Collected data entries
▬▬▬▬▬▬

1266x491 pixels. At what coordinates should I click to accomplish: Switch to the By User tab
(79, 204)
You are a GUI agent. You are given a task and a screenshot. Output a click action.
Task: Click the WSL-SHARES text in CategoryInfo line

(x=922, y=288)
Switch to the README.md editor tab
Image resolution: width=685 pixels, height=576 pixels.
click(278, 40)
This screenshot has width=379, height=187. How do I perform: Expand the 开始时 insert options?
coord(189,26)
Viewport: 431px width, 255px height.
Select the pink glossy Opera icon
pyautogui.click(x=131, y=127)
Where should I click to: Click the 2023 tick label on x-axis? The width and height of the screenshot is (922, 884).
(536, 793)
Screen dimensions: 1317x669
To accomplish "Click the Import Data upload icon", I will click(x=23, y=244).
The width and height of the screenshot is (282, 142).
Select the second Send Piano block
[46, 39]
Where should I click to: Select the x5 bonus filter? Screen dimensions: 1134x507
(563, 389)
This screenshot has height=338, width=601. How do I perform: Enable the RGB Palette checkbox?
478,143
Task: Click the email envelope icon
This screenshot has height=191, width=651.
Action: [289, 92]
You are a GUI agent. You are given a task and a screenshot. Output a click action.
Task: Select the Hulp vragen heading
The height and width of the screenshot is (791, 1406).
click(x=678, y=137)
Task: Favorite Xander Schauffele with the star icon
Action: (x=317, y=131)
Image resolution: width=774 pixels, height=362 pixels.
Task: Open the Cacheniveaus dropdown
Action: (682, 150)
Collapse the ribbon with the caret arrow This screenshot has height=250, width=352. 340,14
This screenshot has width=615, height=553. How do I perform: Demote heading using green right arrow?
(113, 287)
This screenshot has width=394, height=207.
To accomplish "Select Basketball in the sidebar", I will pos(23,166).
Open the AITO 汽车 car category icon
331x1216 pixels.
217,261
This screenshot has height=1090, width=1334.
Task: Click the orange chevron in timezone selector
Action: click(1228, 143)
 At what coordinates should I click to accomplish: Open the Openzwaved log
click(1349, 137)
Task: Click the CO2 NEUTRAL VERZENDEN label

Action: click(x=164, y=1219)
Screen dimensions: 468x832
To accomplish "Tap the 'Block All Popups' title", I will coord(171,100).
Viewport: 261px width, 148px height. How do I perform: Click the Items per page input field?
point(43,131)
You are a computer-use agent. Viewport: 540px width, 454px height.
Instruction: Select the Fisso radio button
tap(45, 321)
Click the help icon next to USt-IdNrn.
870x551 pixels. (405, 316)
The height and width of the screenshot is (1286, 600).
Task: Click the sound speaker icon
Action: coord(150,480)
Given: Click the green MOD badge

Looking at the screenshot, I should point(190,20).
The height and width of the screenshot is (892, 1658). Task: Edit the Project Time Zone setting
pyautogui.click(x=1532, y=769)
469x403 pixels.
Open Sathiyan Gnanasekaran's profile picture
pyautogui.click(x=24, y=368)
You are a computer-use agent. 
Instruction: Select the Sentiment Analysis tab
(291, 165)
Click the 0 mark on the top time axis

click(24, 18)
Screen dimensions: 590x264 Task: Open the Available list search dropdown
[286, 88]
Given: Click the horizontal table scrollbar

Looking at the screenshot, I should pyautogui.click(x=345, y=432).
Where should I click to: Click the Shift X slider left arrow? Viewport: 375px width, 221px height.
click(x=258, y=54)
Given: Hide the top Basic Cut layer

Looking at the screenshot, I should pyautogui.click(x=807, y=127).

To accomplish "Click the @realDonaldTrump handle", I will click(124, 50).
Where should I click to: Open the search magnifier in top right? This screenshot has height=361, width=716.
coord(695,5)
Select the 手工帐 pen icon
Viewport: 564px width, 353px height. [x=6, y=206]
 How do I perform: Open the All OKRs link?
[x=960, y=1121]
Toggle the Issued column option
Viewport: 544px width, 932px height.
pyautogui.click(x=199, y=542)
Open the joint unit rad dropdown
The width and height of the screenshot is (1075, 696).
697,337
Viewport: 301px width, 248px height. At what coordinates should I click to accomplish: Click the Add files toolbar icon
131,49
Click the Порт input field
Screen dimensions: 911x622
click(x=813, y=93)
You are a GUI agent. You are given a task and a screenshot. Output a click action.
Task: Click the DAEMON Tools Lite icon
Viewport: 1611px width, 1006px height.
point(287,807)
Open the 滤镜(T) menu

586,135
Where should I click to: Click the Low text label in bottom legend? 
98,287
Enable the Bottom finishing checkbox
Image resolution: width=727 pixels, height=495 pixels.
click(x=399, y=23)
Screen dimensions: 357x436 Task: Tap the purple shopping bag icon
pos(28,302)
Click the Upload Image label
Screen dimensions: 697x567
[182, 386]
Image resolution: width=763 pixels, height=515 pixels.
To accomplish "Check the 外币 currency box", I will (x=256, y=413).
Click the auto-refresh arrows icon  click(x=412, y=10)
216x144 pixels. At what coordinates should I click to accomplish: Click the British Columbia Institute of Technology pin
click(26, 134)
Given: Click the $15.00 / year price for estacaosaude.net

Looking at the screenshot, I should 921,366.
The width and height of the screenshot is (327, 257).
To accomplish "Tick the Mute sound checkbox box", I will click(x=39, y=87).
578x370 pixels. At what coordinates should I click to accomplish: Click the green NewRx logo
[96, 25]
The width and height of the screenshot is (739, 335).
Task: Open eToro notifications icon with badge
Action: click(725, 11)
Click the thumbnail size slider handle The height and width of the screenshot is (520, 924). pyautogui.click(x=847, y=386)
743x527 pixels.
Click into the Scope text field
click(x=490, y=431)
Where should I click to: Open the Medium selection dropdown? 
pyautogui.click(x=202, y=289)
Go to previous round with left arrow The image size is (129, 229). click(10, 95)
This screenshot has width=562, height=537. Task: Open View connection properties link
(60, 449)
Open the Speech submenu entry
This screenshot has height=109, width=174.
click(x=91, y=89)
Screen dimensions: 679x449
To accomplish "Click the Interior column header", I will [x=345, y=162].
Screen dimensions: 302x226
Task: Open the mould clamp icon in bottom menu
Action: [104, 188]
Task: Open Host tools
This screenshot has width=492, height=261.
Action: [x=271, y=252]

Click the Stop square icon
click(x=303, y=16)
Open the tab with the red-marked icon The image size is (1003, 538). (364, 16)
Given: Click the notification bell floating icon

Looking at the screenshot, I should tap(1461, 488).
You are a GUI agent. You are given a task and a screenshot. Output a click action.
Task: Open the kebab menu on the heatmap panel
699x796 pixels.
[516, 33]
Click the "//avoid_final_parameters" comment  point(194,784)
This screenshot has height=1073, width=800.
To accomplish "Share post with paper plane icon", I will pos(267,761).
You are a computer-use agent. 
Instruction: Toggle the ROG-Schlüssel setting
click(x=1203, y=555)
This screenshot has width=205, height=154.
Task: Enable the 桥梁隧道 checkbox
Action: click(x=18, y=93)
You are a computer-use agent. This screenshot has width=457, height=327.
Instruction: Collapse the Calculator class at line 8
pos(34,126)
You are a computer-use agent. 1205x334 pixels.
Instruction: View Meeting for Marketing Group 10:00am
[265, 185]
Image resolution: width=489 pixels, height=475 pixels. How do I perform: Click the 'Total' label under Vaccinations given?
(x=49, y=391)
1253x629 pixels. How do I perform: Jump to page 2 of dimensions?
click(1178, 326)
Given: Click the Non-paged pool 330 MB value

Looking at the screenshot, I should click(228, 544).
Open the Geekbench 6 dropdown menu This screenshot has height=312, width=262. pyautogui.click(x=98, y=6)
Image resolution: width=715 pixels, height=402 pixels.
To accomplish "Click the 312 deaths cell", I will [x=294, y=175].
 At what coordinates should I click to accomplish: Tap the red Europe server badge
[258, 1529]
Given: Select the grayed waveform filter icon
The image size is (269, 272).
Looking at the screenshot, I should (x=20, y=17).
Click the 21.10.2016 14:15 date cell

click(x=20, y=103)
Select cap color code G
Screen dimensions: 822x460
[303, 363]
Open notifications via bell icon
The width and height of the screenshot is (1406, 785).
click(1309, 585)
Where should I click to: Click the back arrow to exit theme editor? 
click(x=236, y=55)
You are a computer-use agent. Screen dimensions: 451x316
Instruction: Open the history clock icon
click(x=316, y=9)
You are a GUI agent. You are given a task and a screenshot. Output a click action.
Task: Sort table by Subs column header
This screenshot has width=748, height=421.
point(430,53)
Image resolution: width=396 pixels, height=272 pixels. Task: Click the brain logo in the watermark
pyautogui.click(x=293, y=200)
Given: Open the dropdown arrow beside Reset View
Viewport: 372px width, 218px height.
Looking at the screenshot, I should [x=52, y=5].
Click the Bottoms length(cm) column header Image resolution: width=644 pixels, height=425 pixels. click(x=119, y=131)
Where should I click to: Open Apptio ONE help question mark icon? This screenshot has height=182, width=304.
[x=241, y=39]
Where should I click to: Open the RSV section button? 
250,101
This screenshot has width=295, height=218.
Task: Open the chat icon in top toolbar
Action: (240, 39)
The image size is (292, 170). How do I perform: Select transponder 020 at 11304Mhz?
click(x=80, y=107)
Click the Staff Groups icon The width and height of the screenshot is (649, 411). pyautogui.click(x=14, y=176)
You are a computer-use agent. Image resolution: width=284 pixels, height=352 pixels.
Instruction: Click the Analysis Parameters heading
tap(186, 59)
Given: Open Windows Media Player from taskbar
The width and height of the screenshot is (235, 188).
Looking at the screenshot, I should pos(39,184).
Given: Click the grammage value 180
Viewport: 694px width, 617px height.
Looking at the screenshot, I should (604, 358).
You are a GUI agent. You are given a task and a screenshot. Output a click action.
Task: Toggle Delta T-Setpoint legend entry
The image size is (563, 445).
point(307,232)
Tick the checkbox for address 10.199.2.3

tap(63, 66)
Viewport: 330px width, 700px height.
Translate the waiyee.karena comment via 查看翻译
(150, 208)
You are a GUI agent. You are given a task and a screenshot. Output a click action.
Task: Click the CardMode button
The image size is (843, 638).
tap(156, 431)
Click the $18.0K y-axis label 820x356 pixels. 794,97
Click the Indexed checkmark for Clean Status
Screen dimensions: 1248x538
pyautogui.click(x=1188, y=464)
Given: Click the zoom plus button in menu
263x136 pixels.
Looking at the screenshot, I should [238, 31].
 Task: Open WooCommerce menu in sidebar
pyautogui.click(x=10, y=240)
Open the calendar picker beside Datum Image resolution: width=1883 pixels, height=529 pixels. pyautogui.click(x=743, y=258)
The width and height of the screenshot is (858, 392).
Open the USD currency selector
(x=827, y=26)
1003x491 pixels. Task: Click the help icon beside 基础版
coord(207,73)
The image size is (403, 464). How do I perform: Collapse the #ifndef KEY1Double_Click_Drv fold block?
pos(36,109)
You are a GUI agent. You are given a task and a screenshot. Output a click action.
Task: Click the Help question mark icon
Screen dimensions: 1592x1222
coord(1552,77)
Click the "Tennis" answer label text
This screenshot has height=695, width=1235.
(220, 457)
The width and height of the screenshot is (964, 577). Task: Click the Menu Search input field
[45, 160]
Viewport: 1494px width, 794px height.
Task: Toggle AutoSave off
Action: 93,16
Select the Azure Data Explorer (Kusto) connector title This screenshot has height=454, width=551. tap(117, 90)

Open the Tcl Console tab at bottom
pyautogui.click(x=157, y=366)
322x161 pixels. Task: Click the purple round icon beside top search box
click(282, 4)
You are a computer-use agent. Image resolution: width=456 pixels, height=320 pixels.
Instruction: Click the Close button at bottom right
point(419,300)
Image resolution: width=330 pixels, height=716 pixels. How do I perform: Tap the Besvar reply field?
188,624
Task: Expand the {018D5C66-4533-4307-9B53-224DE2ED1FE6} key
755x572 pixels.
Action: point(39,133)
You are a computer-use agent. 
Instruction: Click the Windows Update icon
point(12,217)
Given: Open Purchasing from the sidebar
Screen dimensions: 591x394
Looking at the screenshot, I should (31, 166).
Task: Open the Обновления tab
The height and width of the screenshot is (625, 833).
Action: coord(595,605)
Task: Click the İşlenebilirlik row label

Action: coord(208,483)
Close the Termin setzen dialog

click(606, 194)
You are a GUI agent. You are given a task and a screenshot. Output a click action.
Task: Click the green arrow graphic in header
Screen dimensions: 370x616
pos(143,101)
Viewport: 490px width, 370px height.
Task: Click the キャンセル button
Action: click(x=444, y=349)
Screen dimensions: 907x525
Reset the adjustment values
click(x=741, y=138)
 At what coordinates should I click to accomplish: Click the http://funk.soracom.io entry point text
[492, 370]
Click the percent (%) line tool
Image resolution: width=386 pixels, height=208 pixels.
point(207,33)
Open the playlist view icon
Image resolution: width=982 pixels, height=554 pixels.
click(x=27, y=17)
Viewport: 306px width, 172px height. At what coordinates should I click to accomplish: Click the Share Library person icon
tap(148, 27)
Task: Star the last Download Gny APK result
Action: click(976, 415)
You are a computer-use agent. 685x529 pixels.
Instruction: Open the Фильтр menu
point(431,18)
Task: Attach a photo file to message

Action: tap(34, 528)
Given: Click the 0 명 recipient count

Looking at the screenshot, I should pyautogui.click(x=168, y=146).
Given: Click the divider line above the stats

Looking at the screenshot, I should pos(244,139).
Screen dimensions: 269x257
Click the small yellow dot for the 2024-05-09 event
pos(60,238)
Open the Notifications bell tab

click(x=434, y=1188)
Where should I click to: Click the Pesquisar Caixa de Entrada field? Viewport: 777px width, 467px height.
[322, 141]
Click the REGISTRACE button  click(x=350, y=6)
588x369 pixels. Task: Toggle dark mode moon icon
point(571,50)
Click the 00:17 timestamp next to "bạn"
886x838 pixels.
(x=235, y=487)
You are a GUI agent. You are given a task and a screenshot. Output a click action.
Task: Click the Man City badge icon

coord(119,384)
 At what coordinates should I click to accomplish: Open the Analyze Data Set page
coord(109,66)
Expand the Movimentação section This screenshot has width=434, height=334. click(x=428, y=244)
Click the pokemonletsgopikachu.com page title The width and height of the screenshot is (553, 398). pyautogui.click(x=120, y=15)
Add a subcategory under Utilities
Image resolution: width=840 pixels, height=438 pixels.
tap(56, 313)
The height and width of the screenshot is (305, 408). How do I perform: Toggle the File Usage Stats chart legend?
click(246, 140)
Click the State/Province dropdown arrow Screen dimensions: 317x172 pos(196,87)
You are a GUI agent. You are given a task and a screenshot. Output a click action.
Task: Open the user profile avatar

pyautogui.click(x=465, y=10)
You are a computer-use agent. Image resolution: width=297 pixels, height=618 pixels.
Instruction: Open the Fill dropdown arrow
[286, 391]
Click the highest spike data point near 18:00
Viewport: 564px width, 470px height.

▬▬▬▬▬▬

# [WHAT THE TASK ASKS]
Read through the entries above and copy each line that has the string "title" in it.

# [RESULT OF THIS TASK]
To accomplish "Tap the 'Block All Popups' title", I will coord(171,100).
Select the Azure Data Explorer (Kusto) connector title This screenshot has height=454, width=551. tap(117, 90)
Click the pokemonletsgopikachu.com page title The width and height of the screenshot is (553, 398). pyautogui.click(x=120, y=15)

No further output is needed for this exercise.